*TEXTE FOURNI*:
• • • •

II faut cependant occuper l'Atlas central et le Sarhro, toujours en
dissidence, pour les mettre sous l'autorité du Sultan, de façon à
pouvoir assurer le développement du Maroc. Guillaume est nommé chef
d'état-major du groupe mobile du colonel de Lousial, chargé de la
pacification du versant atlantique de l'Atlas central. Ce sont les
hommes de ce groupe mobile qui, particulièrement entraînés à la
guerre de montagne et aux opérations de nuit, enlèvent, en septembre
1933, le dernier bastion dissident du Haut-Allas.
La guerre terminée, en octobre 1933, le chef de bataillon
Guillaume se marie avec une jeune fille de chez lui avec laquelle il
s'est fiancé au cours d'une permission en janvier 1933. II occupe au
Maroc le poste de commandant du cercle d'Azilal jusqu'en 1936. II
travaille à construire des pistes, des ponts, à faire vivre en bonne
intelligence les Berbères, de droit coutumier, vivant dans la
montagne, et les Chraa, soumis à la loi coranique, arabisés.
En septembre 1936, il est affecté à l'état-major du Conseil
supérieur de guerre du général Noguès. Ce dernier est nommé Résident
général au Maroc. Guillaume devient lieutenant-colonel au mois de
mars 1939.

• • • •

*CONSIGNE*:
Répondez aux questions suivantes sur le texte consacré à Guillaume :
1. Quel poste Guillaume occupe-t-il dans le groupe mobile du colonel de Lousial ?
2. Jusqu'en quelle année est-il commandant du cercle d'Azilal ?
3. À quelle date devient-il lieutenant-colonel ?

• • • •

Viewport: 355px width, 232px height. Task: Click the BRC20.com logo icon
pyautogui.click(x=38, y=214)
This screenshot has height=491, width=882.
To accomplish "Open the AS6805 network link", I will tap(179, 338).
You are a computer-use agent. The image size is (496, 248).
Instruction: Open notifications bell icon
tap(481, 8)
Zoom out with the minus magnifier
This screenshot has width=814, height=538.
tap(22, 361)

• • • •

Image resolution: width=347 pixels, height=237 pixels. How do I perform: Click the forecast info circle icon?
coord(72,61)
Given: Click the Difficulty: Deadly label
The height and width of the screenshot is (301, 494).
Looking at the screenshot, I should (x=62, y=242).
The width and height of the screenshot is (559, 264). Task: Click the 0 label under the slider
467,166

• • • •

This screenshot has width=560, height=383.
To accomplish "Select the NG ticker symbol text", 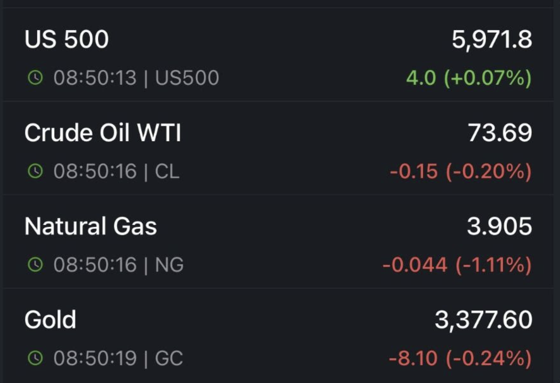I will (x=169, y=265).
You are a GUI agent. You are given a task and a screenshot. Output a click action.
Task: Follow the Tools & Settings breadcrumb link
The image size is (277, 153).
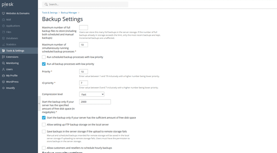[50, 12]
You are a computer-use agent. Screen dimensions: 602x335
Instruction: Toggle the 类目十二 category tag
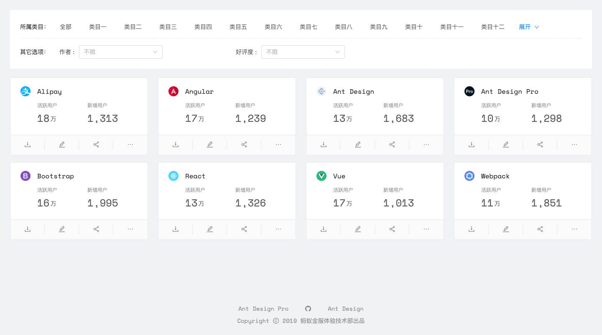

• • • •

*RÉSULTAT ATTENDU*:
1. Il est chef d'état-major du groupe mobile du colonel de Lousial.
2. Il est commandant du cercle d'Azilal jusqu'en 1936.
3. Il devient lieutenant-colonel en mars 1939.